Is your Cybersecurity posture ready for remote workers?
Shifting operations to a work from home (WFH) model introduces new cybersecurity considerations to your company/organization. Use this checklist to get ahead—and stay ahead—of new risks.
- Instigate a cybersecurity health checkup during and after the shift to WFH. Review all cybersecurity controls to identify gaps, prioritize, and remediate accordingly.
- Update your Technology & Data Use Policy to include remote workforce considerations like non-company owned Wi-Fi, VPN usage, USB and connected drives, and Bring Your Own Device (BYOD).
- Update your Incident Response Plan to include common and key WFH scenarios that may impact your organization, including lost or stolen devices.
- Send regular awareness training videos to employees, depicting important cybersecurity topics for a remote workforce, such as Wi-Fi usage and actively protecting company devices.
- Hold group training sessions via remote webinar with employees on best practices to help protect the company, specifically on phishing style and similar attacks. Include a short quiz to gauge learning.
- Get regular cybersecurity threat alerts that feature emerging cybersecurity topics, attacks, and vulnerabilities—including those related to remote workforce, this is often accomplished through a good Security Event Information Management (SEIM) service or solution.

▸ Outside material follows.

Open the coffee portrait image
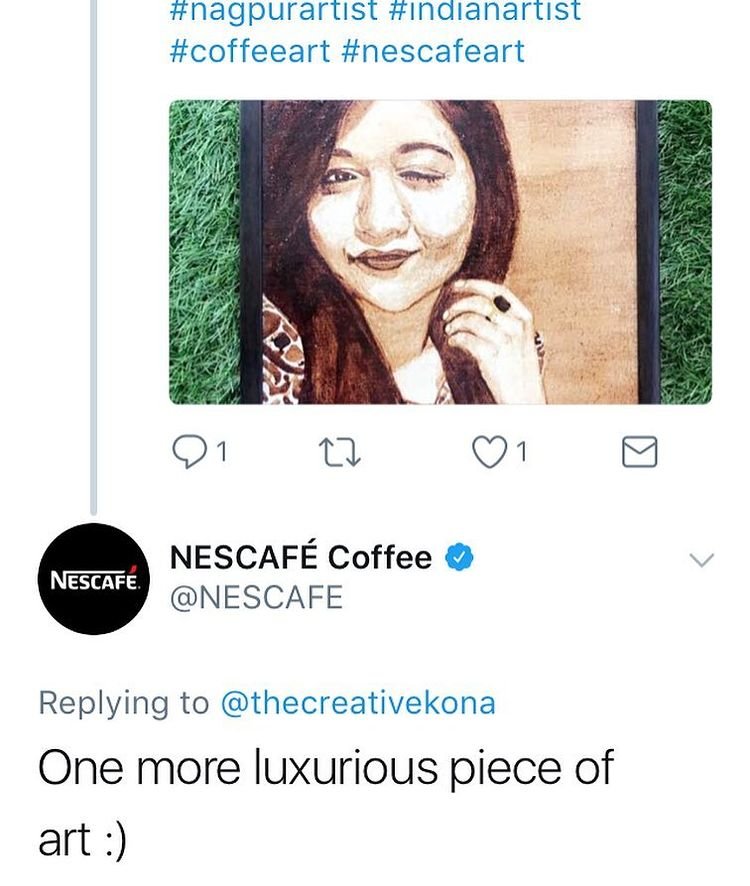 [x=440, y=252]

- Run vulnerability scans on networks (internally and externally) any time you make configuration changes to firewalls and other devices, including VPN, to quickly identify critical vulnerabilities to patch.
- Scan the Dark Web for stolen passwords for all employees. If any are found, have employees change passwords immediately on all systems, devices, and applications.
- Activate ongoing phishing tests on employees simulating how cyber-attackers use fear, uncertainty, and doubt. Employees should confirm requests and verify links or attachments before opening, there great automation tools to provide this continual testing and validation.
- Consider hiring ethical hacking on your networks after reconfiguring systems to identify weaknesses attackers could exploit. This is generally called Penetration Testing or “PEN” Testing.